Other that that VBIOS version I posted above, is there a was to confirm this card has the correct firmware?
Go to that link I posted. It maintains (or tries to) the latest firmwares. The question I have is since some had efi support and other didn’t, The EVGA doesn’t probably to skip the UEFI licensing fee, but it used the reference design. It begs to question whether you can flash say the nvidia uefi firmware to the card.
It is worth googling around for as I do recall some people doing something like that for some cards, but I don’t know if it was the 470 or not.
You can try to add in the grub menu to the ‘linux’ line VNC Mode: If a server lacks a direct monitor, you can use inst.vnc to install via remote connection. Text Mode: You can use inst.txt to install via text menus.

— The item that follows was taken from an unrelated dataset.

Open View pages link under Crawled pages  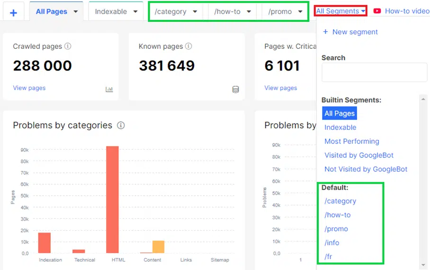coord(29,88)
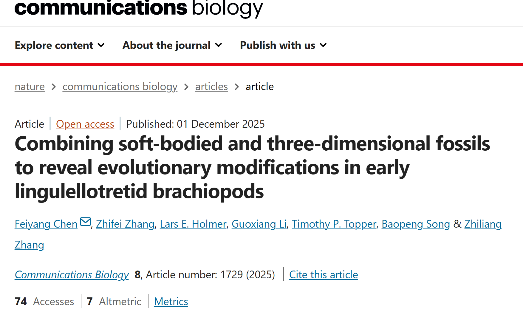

I would also delete rhgb and quiet from the line, so you get an all text boot messages. I do that on my machines because I like watching the boot. although arguably it was better when each service took a whole second because you could actually read it as it scrolled by..
maybe just nomodeset would work along with the quiet and rhgb
nomodeset prevents the graphics driver from being initialized until after boot is complete.
As an experiment, I changed the system BIOS to use the iGPU for video rather than PCIe (the Nvidia card) and moved the monitor cable from the Nvidia card to the motherboard connector for the iGPU. In this case I was able to boot the F44 Cinnamon live media just fine. So I think that confirms the issue is indeed something to do with Nvidia.
I captured an inix for that boot, and interestingly it sees the Nvidia card and looks like it properly loaded the nouveau driver this time.
Try the nomodeset and remove rhgb and quiet from the grub linux line.
If there is a firmware type of file, it may not have the filesystem mounted to read that file prior to trying to set the mode.